La missione di Nyanza

Verso le ventidue arriviamo alla missione, ore e ore di viaggio estenuante: e qui un'accoglienza freddissima. Va bene che l'acqua è preziosa, ma almeno un bicchiere di quella bollita avrebbe potuto esserci offerta. Sul cancello, all'entrata, AMBASCIATA D`ITALIA e sotto CONSOLATO D`ITALIA. L’asta con la bandiera tricolore, la vedremo poi il mattino dopo, quando torneremo per comunicare al sacerdote e al medico il nostro disagio per la loro accoglienza, e per scattare alcune fotografie.

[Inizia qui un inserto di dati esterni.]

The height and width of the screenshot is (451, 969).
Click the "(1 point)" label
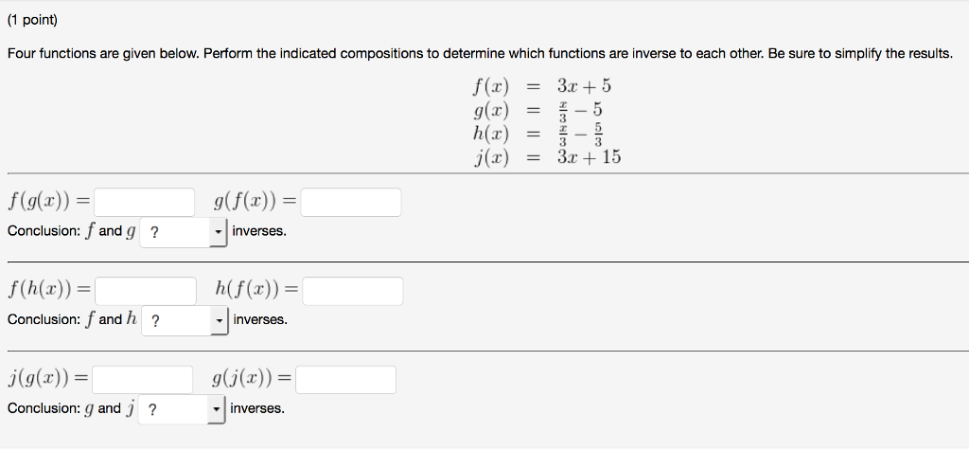[32, 21]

Ma perché tanta freddezza? Non abbiamo bambini feriti, dicono, solo problemi di acqua e di benzina. Non capisco. La guerra, si sa, mette i nervi a dura prova, ma… E le accuse di poi?

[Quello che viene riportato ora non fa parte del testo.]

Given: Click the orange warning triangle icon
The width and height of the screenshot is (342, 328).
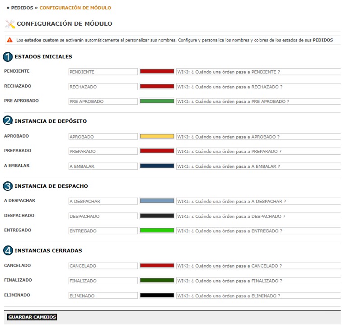Looking at the screenshot, I should coord(9,40).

Ma Cristo dov'è? Che abbia lasciato il Rwanda? Eppure ho visto tanti soldati pregare, offrirci del cibo, il loro letto, piangere con noi!
Mariapia è ammalata ha la bronchite, la sua mano è calda. Qui alla missione non ci offrono ospitalità.
Dormiremo ancora una volta tra i soldati, all'accampamento, in una camera ancora con i vetri rotti. Nyanza è da poco stata liberata. Qui ci offrono una cena calda, ma chi ha fame?
Siamo sfinite, barcolliamo dalla stanchezza, un letto singolo dalle lenzuola pulite, e noi due dentro, vicine, vicine.